Oh, how gorgeous. Love them all, especially the white & green one.


----------



## Weezieo77

Lovely! That has to be some fine work! I have some Barbie clothes that someone else hand knit. Wow, you do beautiful work!


----------



## rickandvicki

I would love to have one of the Barbie handouts. My e - mail address is: [email protected]
Thank you for sending it if you have a chance. Vicki


----------



## Leonora

What can I say Elaine, but another gorgeous wardrobe of clothes for Cindy. I particularly love the Spanish Senorita gown, 'Dancing with the Stars' Waltz gown and the Long White gown with shades of Turquoise eye lash yarn. All beautifully made as always. Leonora


----------



## Sunic

Can you please sent me de patterns for SPanisch girl and Ballerina?
Thank You very much 
Greetings from Belgium
Suzy


----------



## Sunic

I forgot to give you my mailadress:
[email protected]


----------



## Gramma LaDow

Where exactly would one find these lovely patterns. I love Barbie dolls and love making clothes for her (I have several, plus a few Ken dolls also). Think your patterns are so cute. I do let my great grand daughters play with them, quiet as kept! &#129303; &#128521;


----------



## Ladyfingers

There is a pattern available for the Barbie Ballerina. I never did write out a pattern for the Spanish Senorita gown. It started out as a strapless gown, then when I began knitting the skirt - which is a simple K1,*YO, K2tog, repeat from * across the row. Purl back. I suddenly decided to split the gown down the front (instead of a back seam). This took a little "fiddling around" with the knitting needles to have the opening down the front. Then I just worked the lacy "YO" pattern increasing the skirt and going until I had a long train. After binding off, I went back and worked single crochet in green around the front opening and along the hemline of the skirt. Then worked single crochet (in chain 3 loops) along the top edge, working 3 rows and leaving openings for the arms. I don't know how to crochet except for making chains and doing single crochet, so I never tried writing out a pattern for this gown. Sorry.
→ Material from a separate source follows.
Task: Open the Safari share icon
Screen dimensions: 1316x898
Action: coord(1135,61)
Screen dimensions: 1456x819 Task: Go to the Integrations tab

To find the Barbie Ballerina outfit just click on my name "Ladyfingers", which is located just above my avatar photo of an AG doll in a wedding gown, veil and bouquet. This will take you to my bio page. Scroll down to "Items Created" and click on "list" (in blue). This will take you to the entire list of knitting patterns by Ladyfingers. You will note on the right hand side the column shows how many "hits" each pattern has received. You can see right away which patterns are very popular with our knitters here. For instance, the AG doll in her wedding gown, veil, bouquet, garter, white panties and Mary Jane shoes has received over 27,600 hits (views) -so far. 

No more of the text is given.